(Beginning of MATERIALS PROVIDED)

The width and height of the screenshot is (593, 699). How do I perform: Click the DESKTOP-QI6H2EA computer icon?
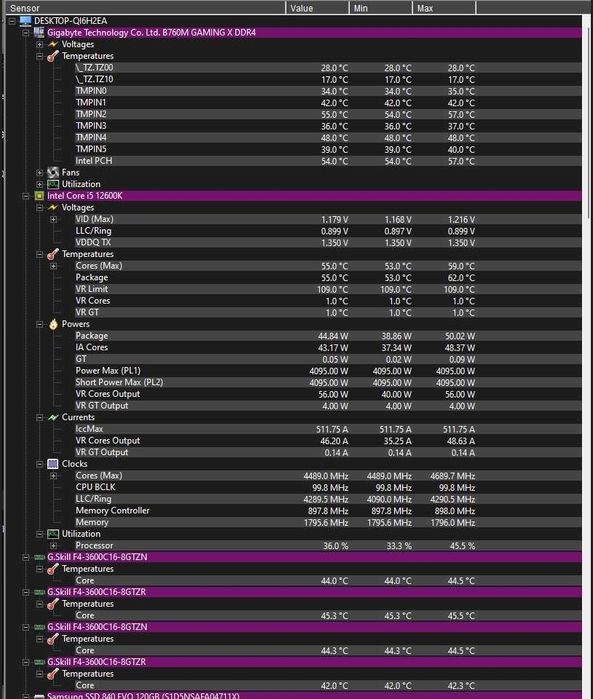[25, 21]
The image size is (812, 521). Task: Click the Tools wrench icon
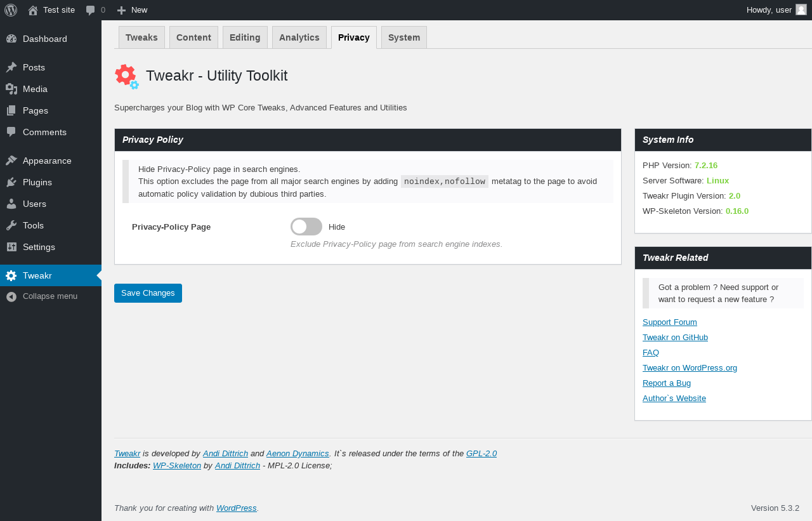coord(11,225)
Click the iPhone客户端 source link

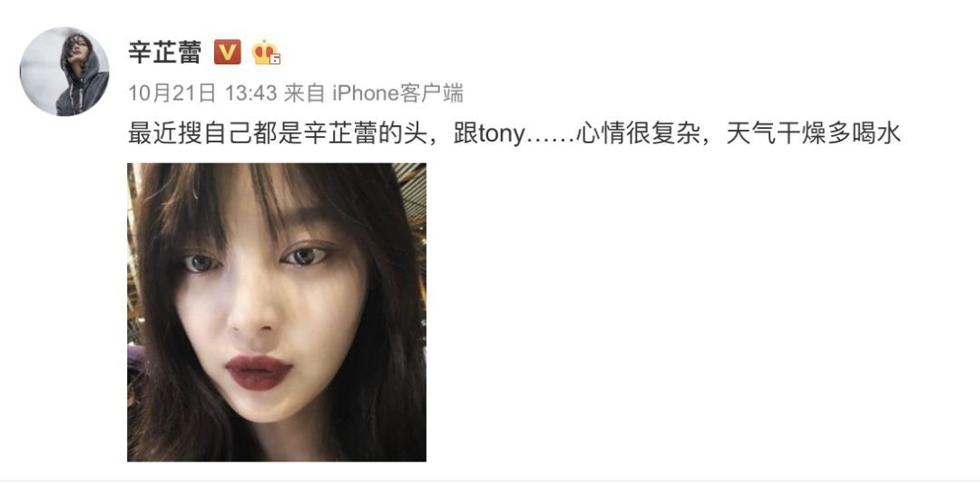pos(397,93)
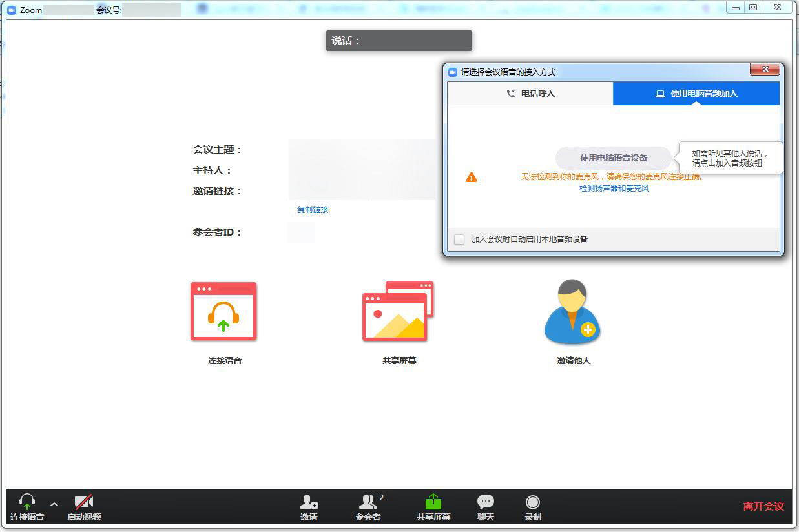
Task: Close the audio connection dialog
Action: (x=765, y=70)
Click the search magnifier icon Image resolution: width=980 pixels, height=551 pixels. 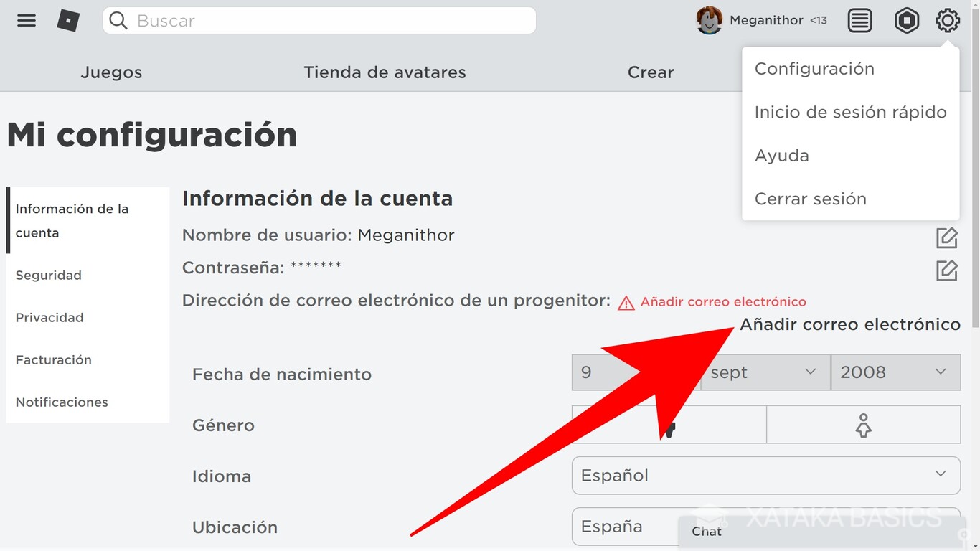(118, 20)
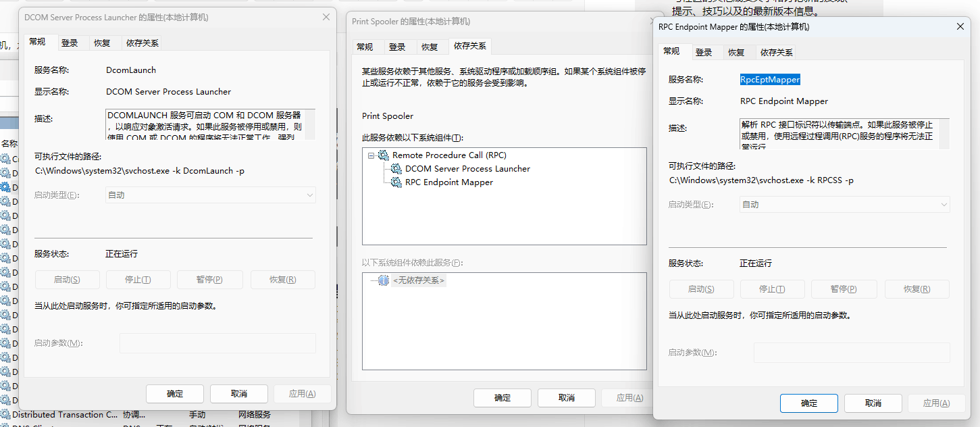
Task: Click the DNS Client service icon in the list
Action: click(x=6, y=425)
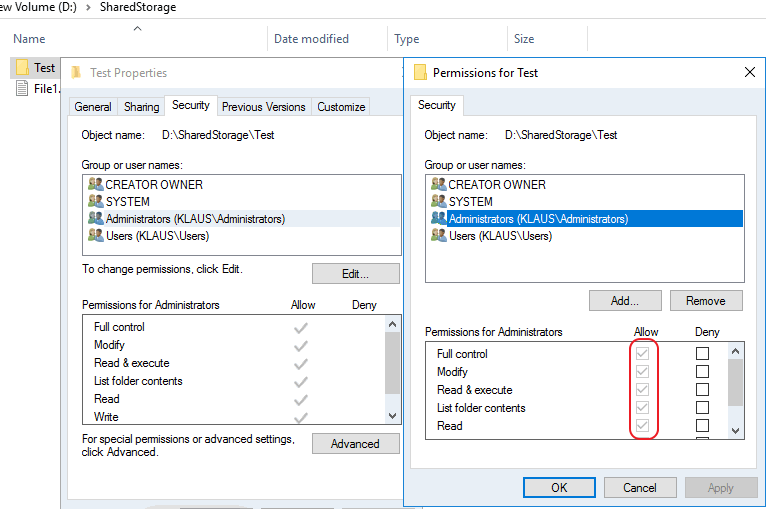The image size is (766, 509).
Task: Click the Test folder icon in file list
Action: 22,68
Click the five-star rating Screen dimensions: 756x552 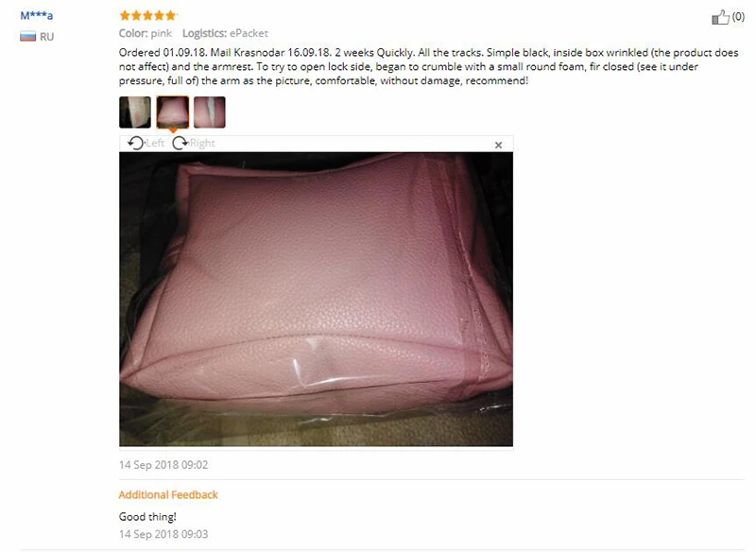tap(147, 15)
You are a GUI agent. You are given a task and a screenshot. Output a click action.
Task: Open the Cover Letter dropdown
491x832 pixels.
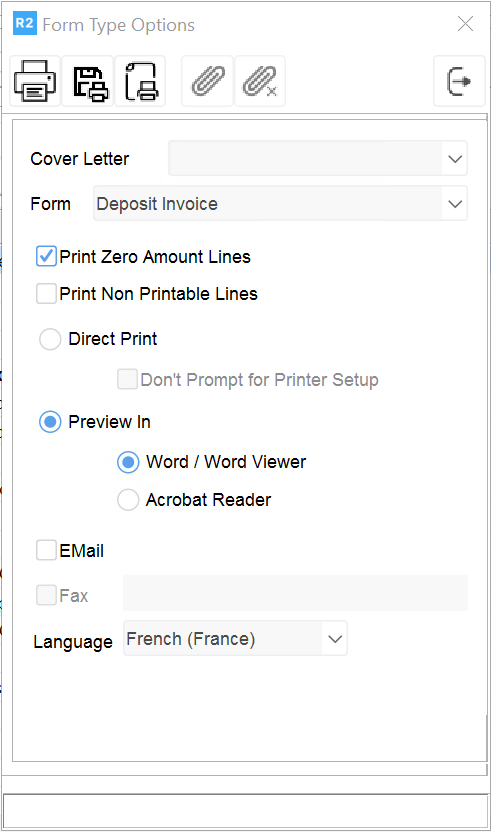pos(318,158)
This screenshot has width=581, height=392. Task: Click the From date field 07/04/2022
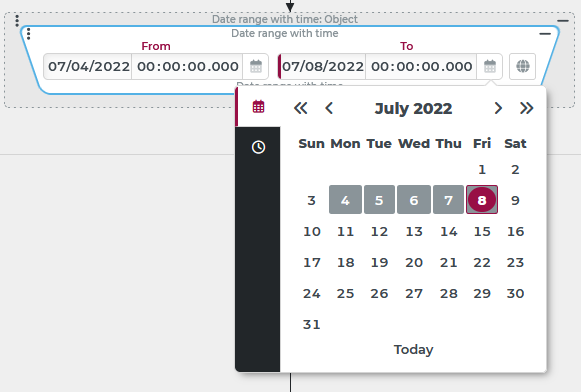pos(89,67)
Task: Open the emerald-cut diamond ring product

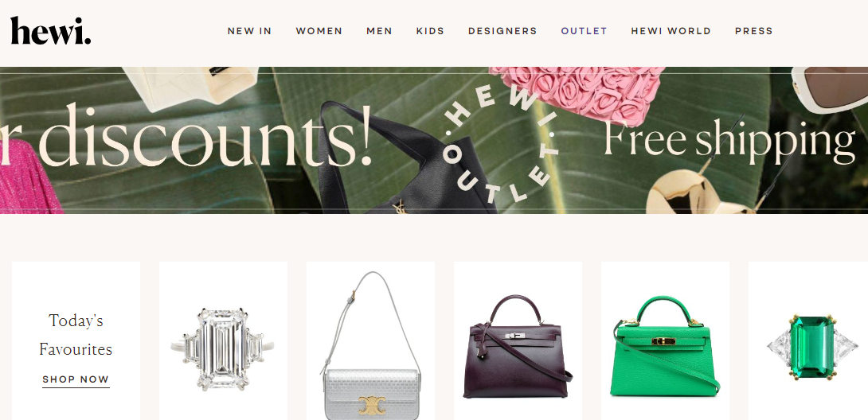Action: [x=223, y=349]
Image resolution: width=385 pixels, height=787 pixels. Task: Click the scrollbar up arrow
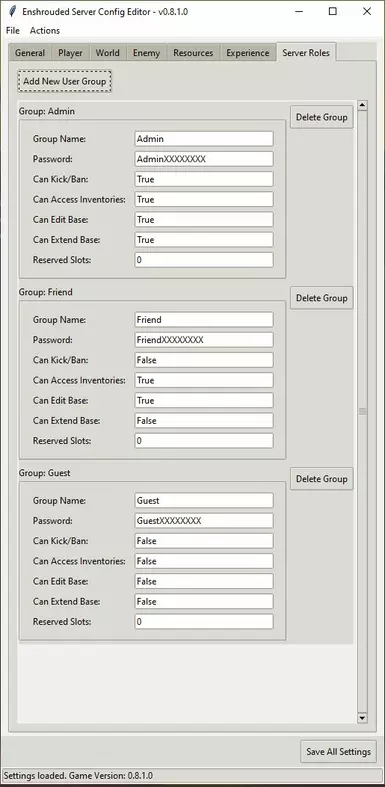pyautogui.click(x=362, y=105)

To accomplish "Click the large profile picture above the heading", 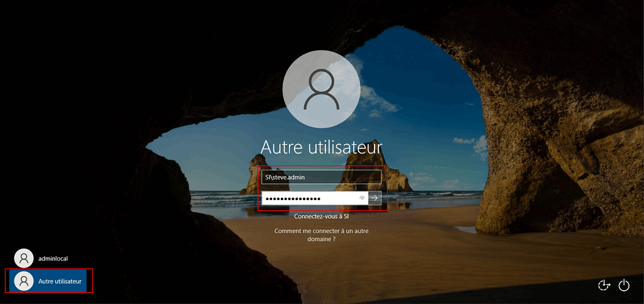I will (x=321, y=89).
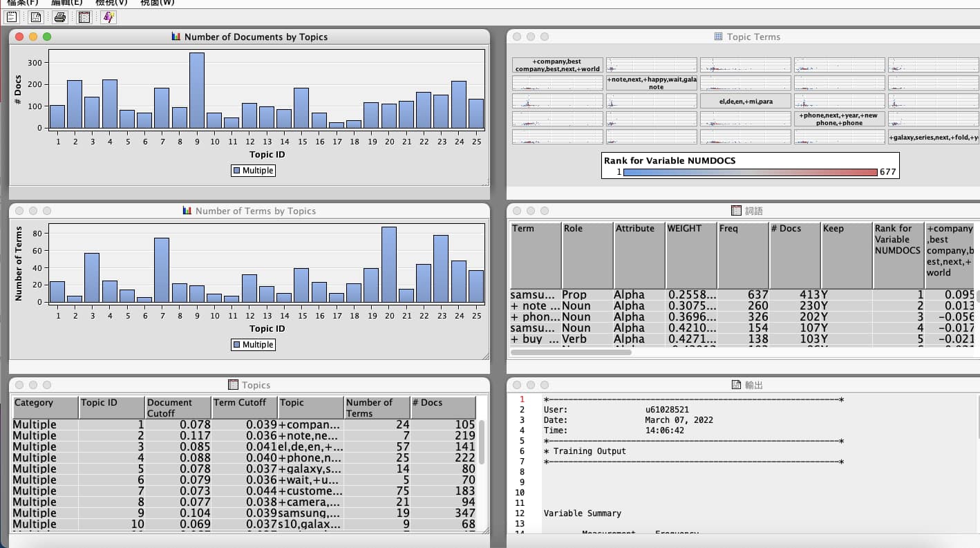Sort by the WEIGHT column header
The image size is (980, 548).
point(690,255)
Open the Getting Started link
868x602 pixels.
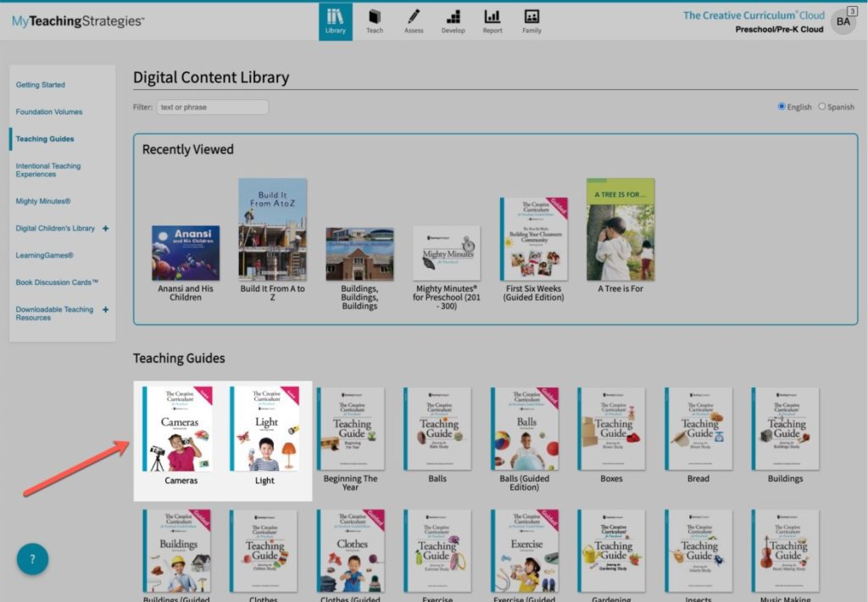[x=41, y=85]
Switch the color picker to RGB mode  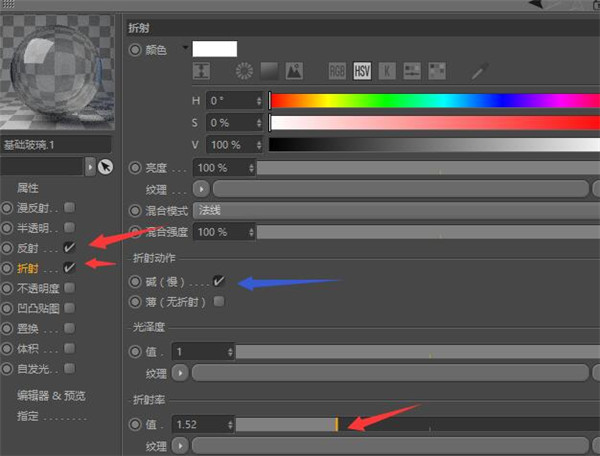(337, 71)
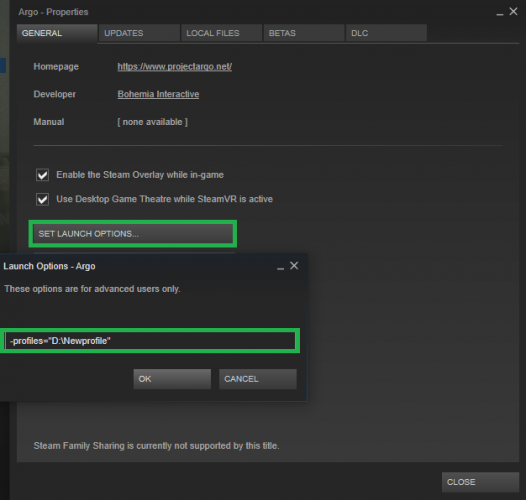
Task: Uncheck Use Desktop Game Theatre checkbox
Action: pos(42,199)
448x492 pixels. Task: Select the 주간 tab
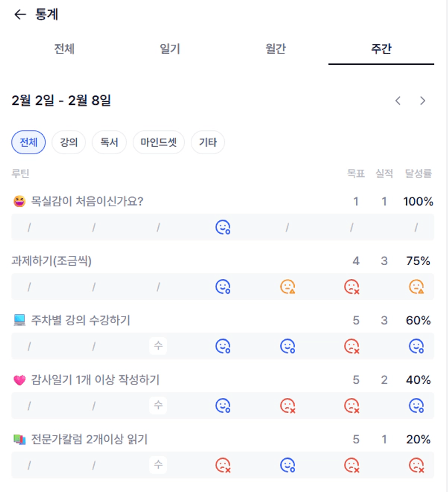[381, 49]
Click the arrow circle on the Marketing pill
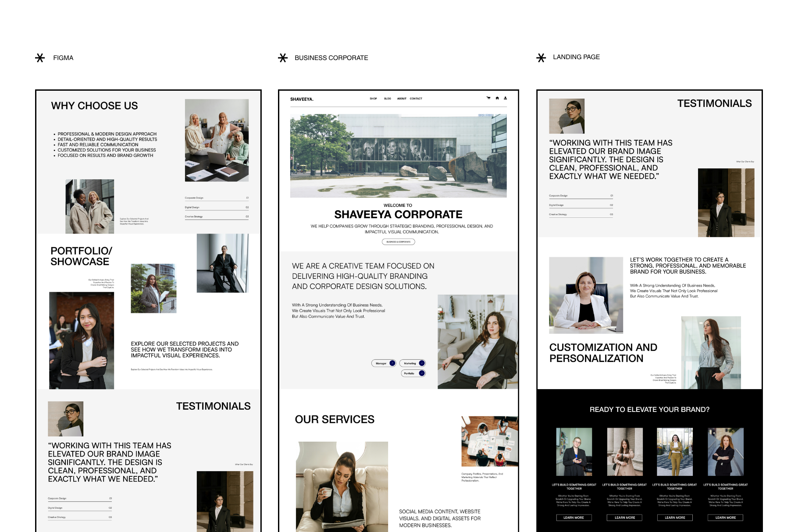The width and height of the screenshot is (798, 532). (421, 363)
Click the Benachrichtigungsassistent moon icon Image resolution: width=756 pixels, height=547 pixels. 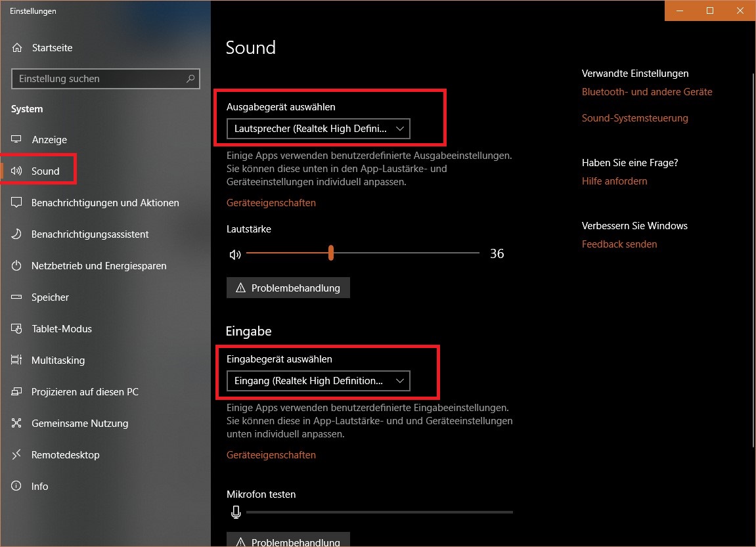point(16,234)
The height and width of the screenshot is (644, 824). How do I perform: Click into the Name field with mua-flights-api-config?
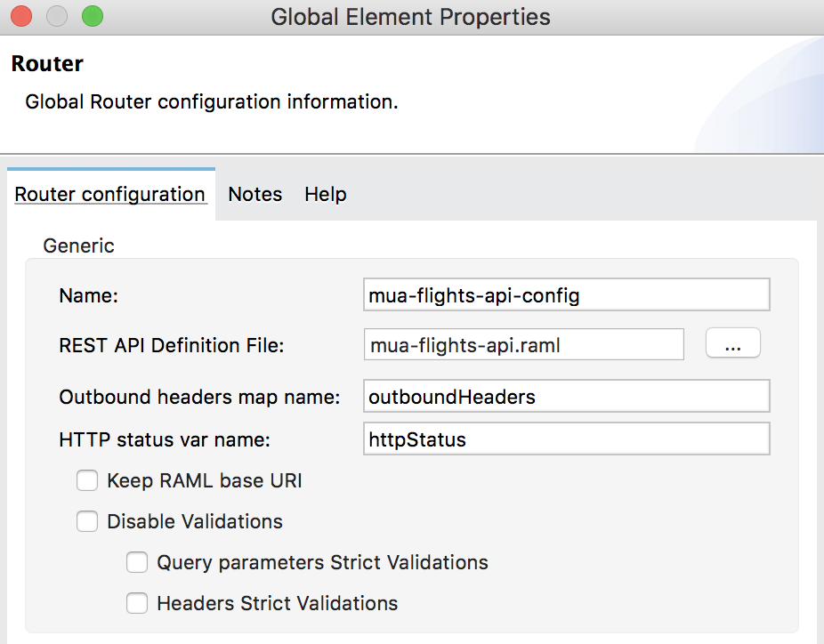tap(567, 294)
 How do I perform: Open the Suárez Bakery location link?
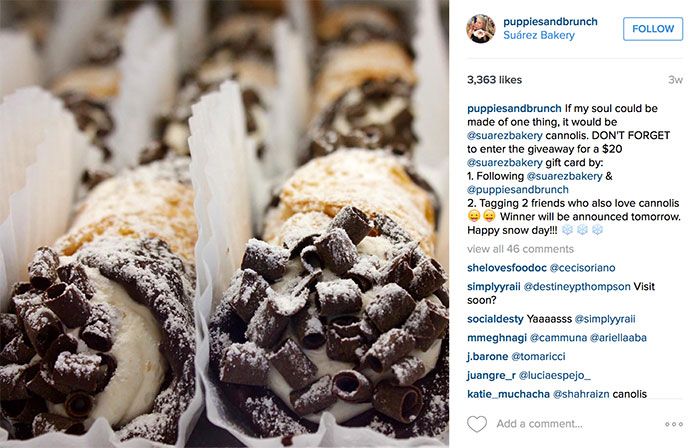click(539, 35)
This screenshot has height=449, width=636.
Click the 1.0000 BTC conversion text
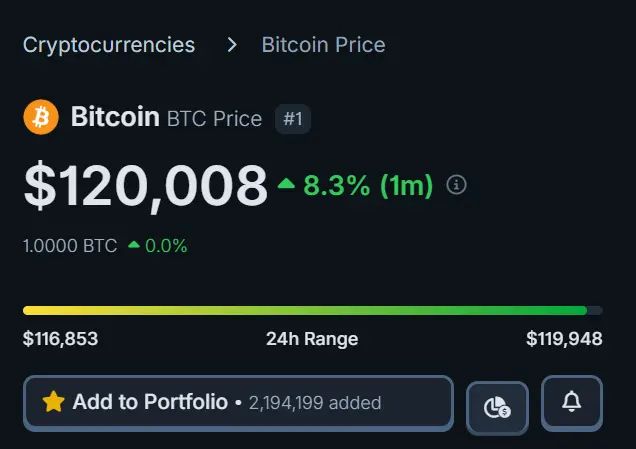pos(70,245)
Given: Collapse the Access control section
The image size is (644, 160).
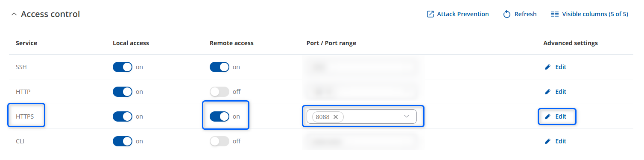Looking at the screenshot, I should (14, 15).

(End of MATERIALS PROVIDED)

• _EXERCISE PROMPT_
An exact copy is needed of the lines running from the one with "This screenshot has height=449, width=636." through the end of the data above, and of those lines only, without pictures.

• _SOLUTION TO THIS PROBLEM_
This screenshot has height=449, width=636.
Click the 1.0000 BTC conversion text
pos(70,245)
Given: Collapse the Access control section
The image size is (644, 160).
Looking at the screenshot, I should (14, 15).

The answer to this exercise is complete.